After introducing Normal and T-distributions, I would, therefore, argue that instructors should jump straight to Regression models.
Is Regression a valid substitute for T-tests?
In the following lines, I will illustrate that the output generated by OLS Regression models and a Comparison of Means test are identical. I will illustrate examples using Stata and R.
I will use Professor Daniel Hamermesh’s data on teaching ratings to illustrate the concepts. In a popular paper, Professor Hamermesh and Amy Parker explore whether good looking professors receive higher teaching evaluations. The dataset comprises teaching evaluation score, beauty score, and instructor/course related metrics for 463 courses and is available for download in R, Stata, and Excel formats at:
Let us test the hypothesis that the average beauty score for male and female instructors is statistically different. The average (normalized) beauty score for male instructors was -0.084 for male instructors and 0.116 for female instructors. The following Box Plot illustrates the difference in beauty scores. The question we would like to answer is whether this apparent difference is statistically significant.
I first illustrate the Comparison of Means Test and OLS Regression assuming Equal Variances in Stata.
Assuming Equal Variances (Stata)
encode gender, gen(sex) // To convert a character variable into a numeric variable.
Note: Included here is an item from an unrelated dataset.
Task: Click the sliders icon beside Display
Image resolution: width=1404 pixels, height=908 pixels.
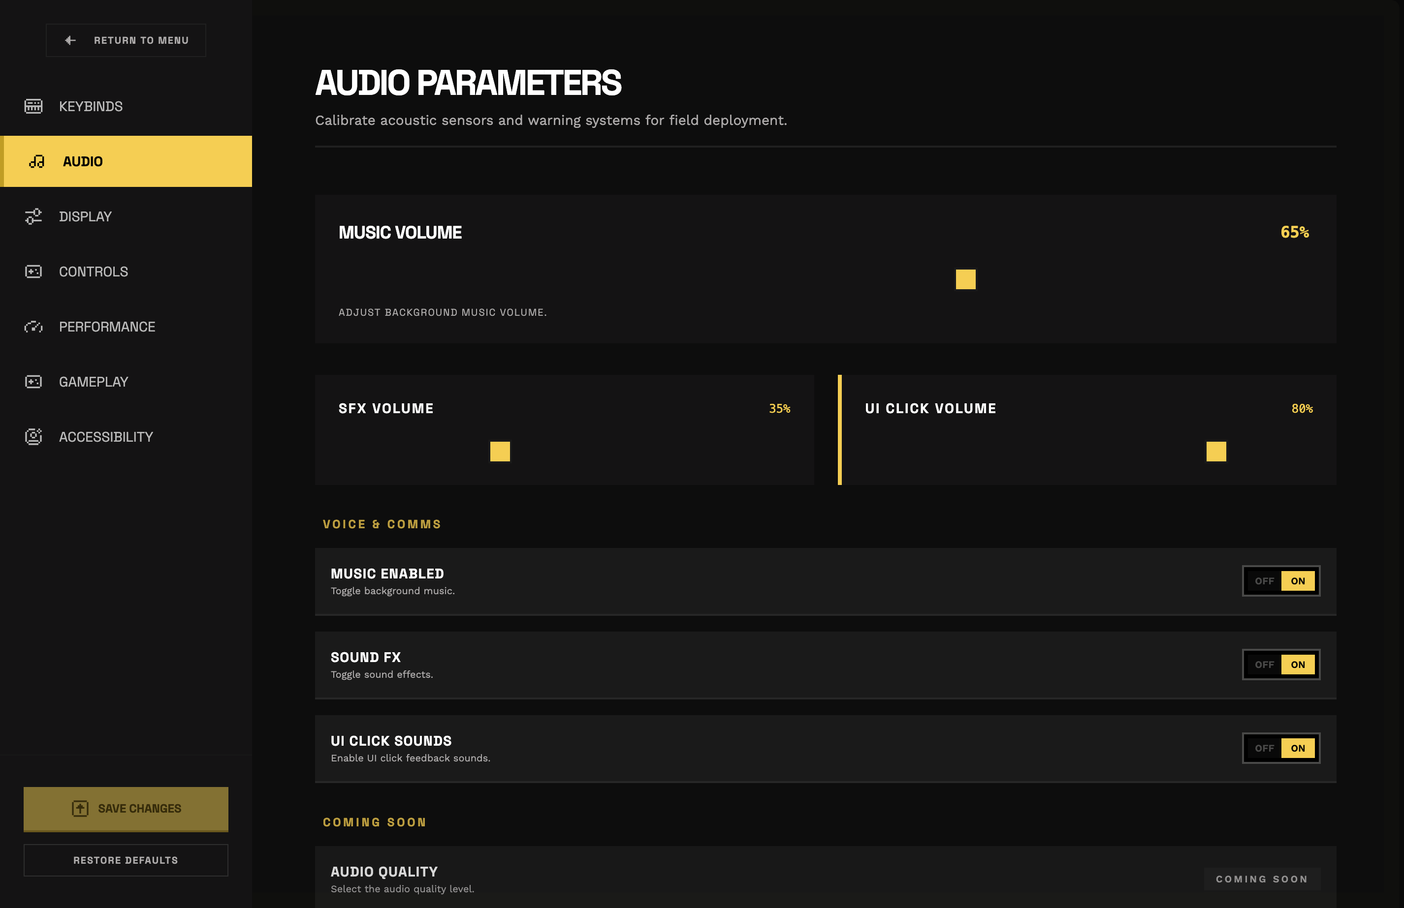Action: [x=33, y=216]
The T-test is conducted using:
ttest beauty, by(sex)
The above generates the following output:
As per the above estimates, the average beauty score of female instructors is 0.2 points higher and the t-test value is 2.7209. We can generate the same output by running an OLS regression model using the following command:
reg beauty i.sex
The regression model output is presented below.
Note that the average beauty score for male instructors is -0.2 points lower than that of females and the associated standard errors and t-values (highlighted in yellow) are identical to the ones reported in the Comparison of Means test.
But what about unequal variances? Let us first conduct the t-test using the following syntax:
ttest beauty, by(sex) unequal
The output is presented below:
Note the slight change in standard error and the associated t-test.
To replicate the same results with a Regression model, we need to run a different Stata command that estimates a variance weighted least squares regressionsing Stata’s vwls command:
vwls beauty i.sex
Note that the last two outputs are identical.
Repeating the same analysis in R
To download data in R, use the following syntax:
url = "https://sites.google.com/site/statsr4us/intro/software/rcmdr-1/TeachingRatings.rda"
For equal variances, the following syntax is used for T-test and the OLS regression model.
t.test(beauty ~ gender, var.equal=T)
summary(lm(beauty ~ gender))
The above generates the following identical output as Stata.
For unequal variances, we need to install and load the nlme package to run a gls version of the variance weighted least square Regression model.
t.test(beauty ~ gender)
summary(gls(beauty ~ gender, weights=varIdent(form = ~ 1 | gender)))
The above generates the following output:
So there we have it, OLS Regression is an excellent substitute for the Comparison of Means test.